** Prompt **
Turn the paragraph of the José de Oliveira Fernandes biography that begins "In the 1986 elections" into a short bulleted list that keeps its main facts.

[Source document Boundary: Start]

Federal Deputy for Amazonas
- In office 1979–1991

Mayor of Manaus
- In office 1979–1982
- Preceded by: Jorge Teixeira
- Succeeded by: Mendonça Furtado

Personal details
- Born: December 1, 1943 Careiro, Amazonas, Brazil
- Died: 12 October 2020 (aged 76) Manaus, Amazonas, Brazil
- Party: National Renewal Alliance, Democratic Social Party, Democratic Labour Party, Social Labour Party, Progressistas

= José de Oliveira Fernandes =

Brazilian politician (1943–2020)

José de Oliveira Fernandes (1 December 1943 — 12 October 2020) was a Brazilian politician, economist and university professor. He served as mayor of Manaus and member of the Chamber of Deputies, as well as federal Secretary of Housing and Urbanism and Secretary of Works.

== Biography==
Fernandes was born in Careiro on 1 December 1943. The son of Benjamim Matias Fernandes and Maria de Oliveira Fernandes, he graduated in Economy in 1968 at the Federal University of Amazonas and specialized with the United Nations Economic Commission for Latin America and the Caribbean on the following year. In 1970 he became head professor of the Federal University of Amazonas and advisor to the Department of Highways of Amazonas, a position which he kept for a year. Appointed Secretary of Transport in 1975 by governor Enoque Reis, he left office in 1978 when he was elected federal deputy of the Amazonas.

Approximately 45 days after his inauguration, he asked governor José Lindoso to be appointed mayor of Manaus, remaining in office for three years (his seat in the Chamber of Deputies was occupied by Ubaldino Meireles), until he resigned in order to be reelected federal deputy by the Democratic Social Party (PDS) in the 1982 elections. In the new legislature he missed the vote on the Dante de Oliveira amendment in 1984 and voted for Paulo Maluf in the 1985 Brazilian presidential election.

In the 1986 elections, Fernandes entered the Democratic Labour Party (PDT) and was re-elected to join the National Constituent Assembly responsible for 1988 Brazilian Constitution; at the beginning of the Collor Government he migrated to the Social Labor Party (PST), which he led in the Chamber of Deputies, but was not re-elected in the 1990 elections. After leaving Brasília, he worked in the private sector in a construction company and later as general director of the Boas Novas television network. In the second Amazonino Mendes government he was Secretary of Housing and Urbanism and later Secretary of Works.

Fernandes died on October 12, 2020, at the age of 76, from complications of COVID-19 during the COVID-19 pandemic in Brazil.

[Source document Boundary: End]
[Data for review Boundary: Start]

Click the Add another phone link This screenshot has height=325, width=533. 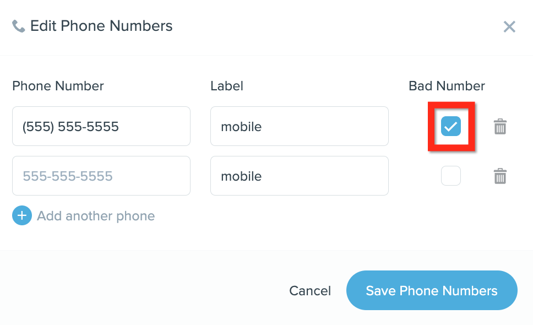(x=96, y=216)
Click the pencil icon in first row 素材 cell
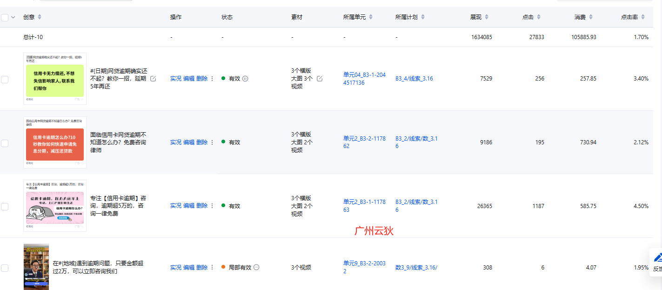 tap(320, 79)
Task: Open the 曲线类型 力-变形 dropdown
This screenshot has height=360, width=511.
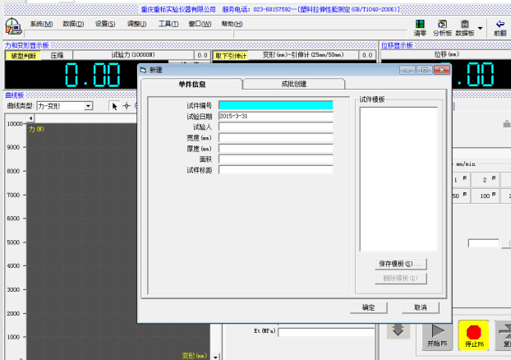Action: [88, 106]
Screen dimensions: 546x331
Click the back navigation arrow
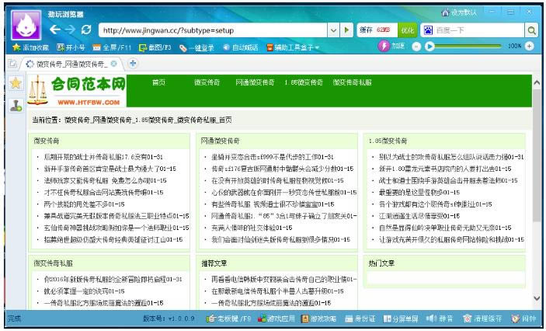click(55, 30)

[Data for review Boundary: End]

** Answer section **
- 1986 elections: joined the Democratic Labour Party (PDT) and was re-elected to the National Constituent Assembly responsible for the 1988 Brazilian Constitution.
- Start of the Collor Government: moved to the Social Labor Party (PST) and led it in the Chamber of Deputies.
- 1990 elections: was not re-elected.
- After leaving Brasília: worked for a construction company in the private sector, then served as general director of the Boas Novas television network.
- Second Amazonino Mendes government: served as Secretary of Housing and Urbanism, then as Secretary of Works.